Wisatawan Beralih ke Destinasi Asia Akibat Konflik Timur Tengah

Wisatawan Beralih ke Destinasi Asia Akibat Konflik Timur Tengah
Foto: Ilustrasi Wisatawan Beralih ke Destinasi Asia Akibat Konflik Timur Tengah.

Ketegangan geopolitik antara Amerika Serikat dan Israel melawan Iran memicu pergeseran tren perjalanan wisatawan mancanegara ke arah destinasi yang lebih aman di kawasan Asia. Fenomena ini disampaikan dalam pertemuan media di Jakarta pada Selasa (21/4/2026) sebagaimana dilansir dari Detik Travel.

Vice President Business Development Golden Rama Tours & Travel, Kitty Chandra, menjelaskan bahwa banyak turis yang memilih mengganti tujuan perjalanan mereka ke negara-negara tetangga yang memiliki prosedur perizinan lebih sederhana. Hal ini menjadi solusi bagi para pelancong yang tetap ingin berwisata tanpa risiko tinggi.

"Kalau secara destinasi pastinya beberapa itu switching (beralih) ya ke destinasi Asia yang lebih dekat, lebih mudah soal visanya," kata Kitty Chandra, Vice President Business Development Golden Rama Tours & Travel.

Beberapa lokasi yang menjadi favorit saat ini meliputi Jepang, Hong Kong, Korea Selatan, dan China karena dinilai menawarkan pengalaman baru yang kompetitif. Salah satu contohnya adalah paket melihat aurora di China yang memiliki durasi perjalanan lebih singkat, yakni sekitar 10 hingga 11 hari dibandingkan rute Eropa Utara.

"Banyak sekali ya, rute-rute China terbaru yang bisa dieksplorasi, seperti Yunnan Shangri-La, Dali, dan Lijiang, itu seperti 'swiss-nya China'," kata Kitty Chandra.

Selain beralih ke luar negeri, sebagian wisatawan nusantara kini lebih melirik destinasi domestik unggulan seperti Labuan Bajo dan Sumba.

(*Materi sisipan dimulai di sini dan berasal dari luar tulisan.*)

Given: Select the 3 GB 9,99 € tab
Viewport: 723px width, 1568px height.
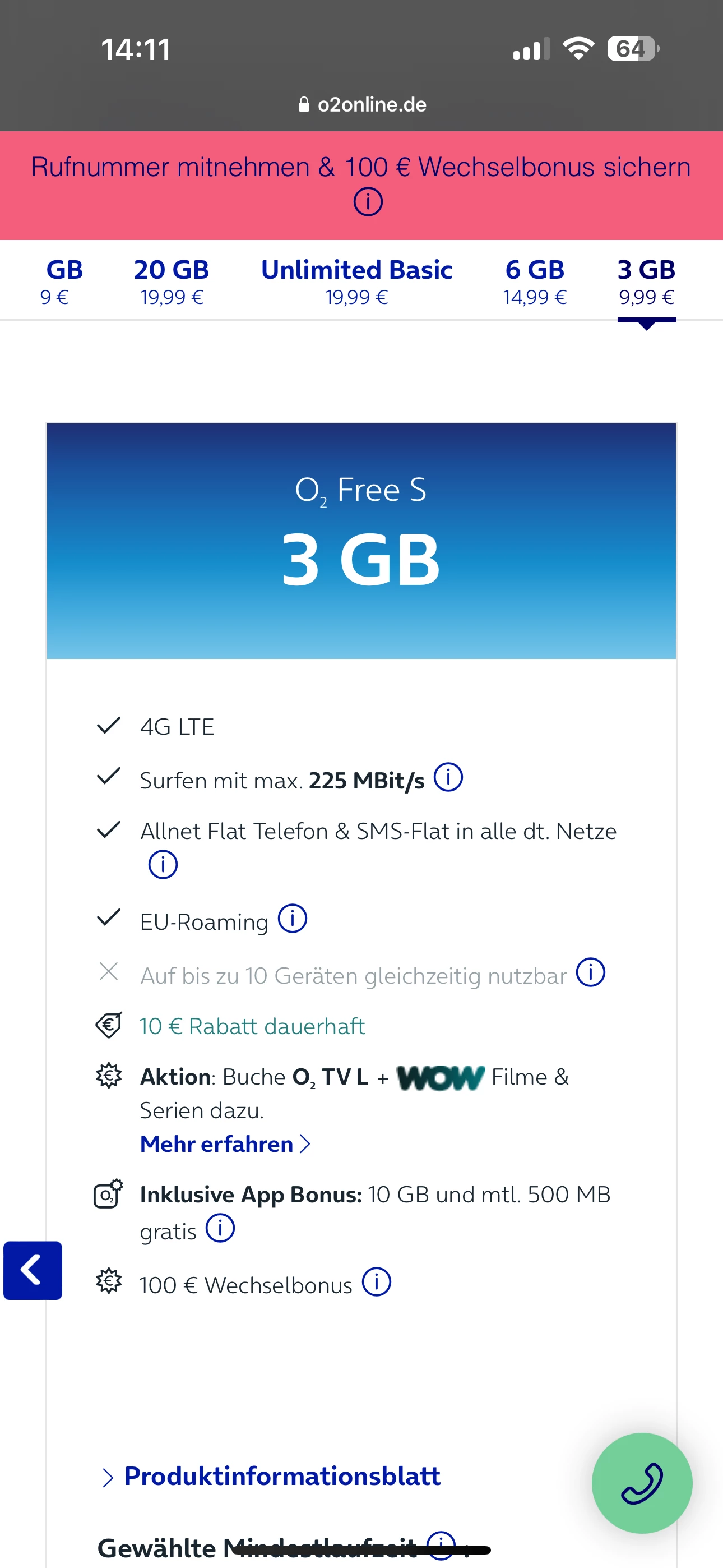Looking at the screenshot, I should 646,280.
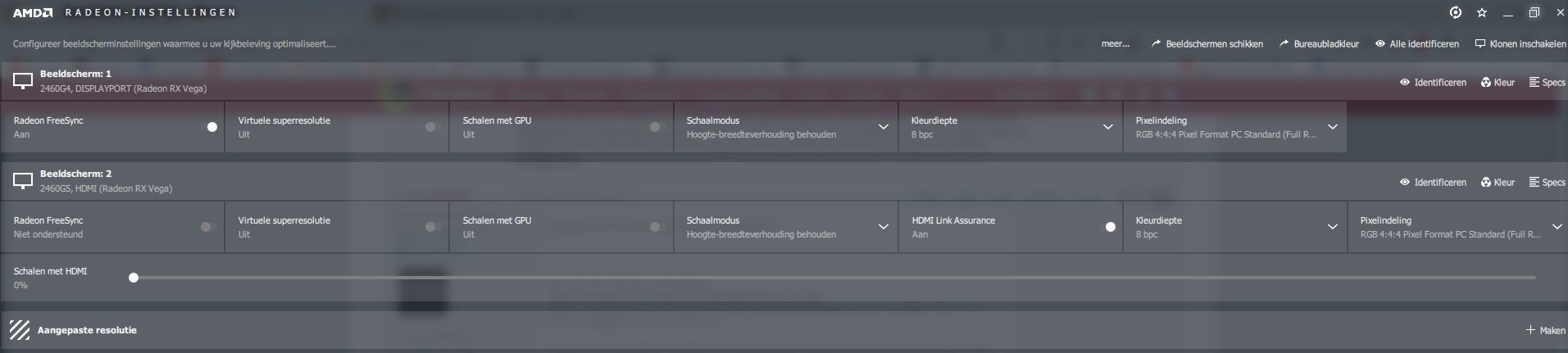Open Specs for Beeldscherm 2
The height and width of the screenshot is (353, 1568).
[x=1548, y=182]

Langkah ini diambil untuk menghindari ketidakpastian situasi global yang masih terus bergejolak.

"Tujuan destinasi di domestik pun sangat menarik ya, seperti Labuan Bajo. Bahkan banyak yang ke Sumba dan yang lain-lain," kata Kitty Chandra.

Meskipun minat wisata tetap tinggi, Kitty tidak memungkiri adanya dampak ekonomi langsung akibat kenaikan harga minyak dunia yang memengaruhi operasional maskapai. Penumpang kini harus menanggung biaya tambahan bahan bakar atau fuel surcharge berkisar antara 10 hingga 35 persen.

"Yang menarik di sini, demand (permintaan) itu tidak hilang. Demand itu kalau kita boleh bilang sekarang lebih segmented (tersemenstasi)," ujar Kitty Chandra.

Lonjakan harga tiket terlihat signifikan pada rute populer seperti Jepang, yang semula Rp 6-7 juta kini merangkak naik menjadi Rp 10 juta untuk kelas termurah. Meski demikian, kursi penerbangan dari maskapai kawasan Asia dilaporkan tetap penuh hingga periode Juni 2026.

"Ini bisa kita lihat dari beberapa airlines (maskapai penerbangan) yang kita switching (alihkan) dari Middle East Carrier ke Asian Carrier itu seperti Singapore Airlines, kenaikannya sekarang fuel aja bisa naik 100 persen, Malaysia Airlines juga naik 100 persen," jelas Kitty Chandra.

Ketersediaan kursi untuk penerbangan jarak dekat maupun jauh semakin terbatas, bahkan banyak jadwal penerbangan yang sudah terjual habis dalam waktu dekat. Fenomena ini menunjukkan bahwa daya beli segmen pasar tertentu masih cukup kuat menghadapi fluktuasi harga.

"Dan menariknya seat (kursinya) enggak ada. Dari yang termahal itu boleh dibilang seat-nya enggak ada. Kalau sekarang kita cari dalam waktu dekat nih, mau ke Singapura, mau ke mana aja penuh sampai bulan Juni," sambung Kitty Chandra.

Hingga Agustus 2026, stok kursi kelas ekonomi di sejumlah maskapai besar diprediksi tetap menipis. Pihak biro perjalanan menyatakan akan tetap menyesuaikan layanan agar tetap memberikan nilai terbaik bagi konsumen di tengah kenaikan tarif avtur.

"Jadi kami masih positif ya untuk segala perubahan yang ada dan Golden Rama sendiri, dengan kenaikan harga avtur ini, berusaha memberikan layanan dan dalam budget traveling dan segala macam tentunya tidak mengurangi nilai dari perjalanan itu sendiri," pungkas Kitty Chandra.